Abstract
This paper presents an innovative turbocharged proton-exchange membrane fuel cell system (TC-PEMFC) fuelled by hydrogen. Their high efficiency and absence of pollutant emissions allowed interest in hydrogen-powered PEMFCs to grow constantly over the past few decades. Nowadays, both industry and academia consider PEMFCs as one of the most promising solutions to replace conventional fossil fuel plants and achieve decarbonization of the energy and transportation sectors.
The system proposed in this study further improves the performance of standalone PEMFCs (generally within the 60–40% range), using the pressurization of the fuel cells. Two separate stacks are operated in parallel and integrated with a turbocharger, which pressurizes the cathode air flows. Before being discharged into the ambient, the PEMFC outlet flow expands in the turbine, providing part of the mechanical power absorbed by the compressor and increasing the net power output of the plant. The remaining part is supplied by an electrical motor connected to the shaft of the turbocharger.
To guarantee the proper operation of the PEMFCs in terms of mass flows, pressures, temperatures, chemical compositions and humidity, the layout incorporates many auxiliary components. They include a polymeric membrane cross-flow humidifier on the cathode side, a gas-to-gas heat exchanger on the air loop, a side channel blower on the anode recirculation and a liquid cooling system for the stacks.
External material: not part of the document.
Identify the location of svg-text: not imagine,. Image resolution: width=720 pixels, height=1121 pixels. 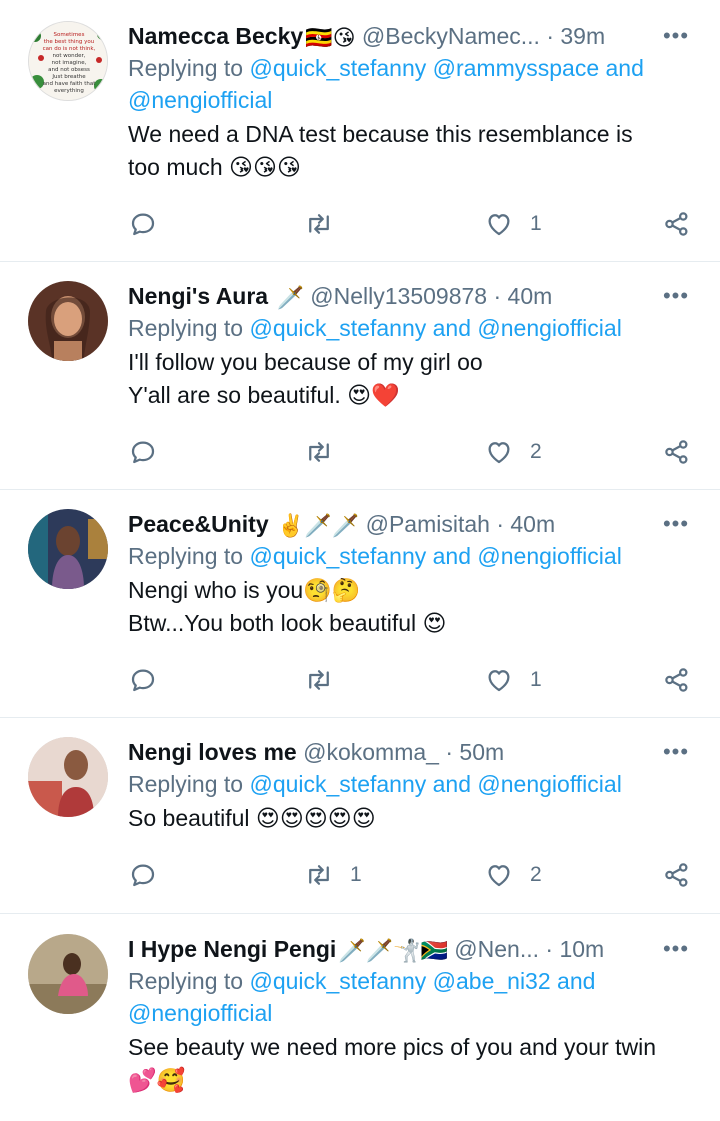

A dedicated control system was designed to keep all the operative parameters of the plant on the proper values. A proportional-integral-derivative controller and a set of look-up tables regulate the opening of fuel and bypass valves, as well as the rotational speed of turbocharger, cooling fluid pump and blower.
To fully understand the potential of this innovative solution, Rolls-Royce Solutions and Thermochemical Power Group (University of Genoa) developed a simulation model using GT-Power, a commercial software by Gamma Technologies Inc. The complete layout of the system was recreated within GT-Power relying on its extensive library of components. This is the first time a turbocharged PEMFC system was modelized including all the main balance of plant components and implementing the full control logics.
The model was used to simulate the TC-PEMFC system under different conditions, to monitor its operative parameters, and to compare its performance with a standalone PEMFC. The promising results obtained during this analysis confirm the potential of the turbocharged layout and open the way for even more sophisticated simulation studies and experimental activities.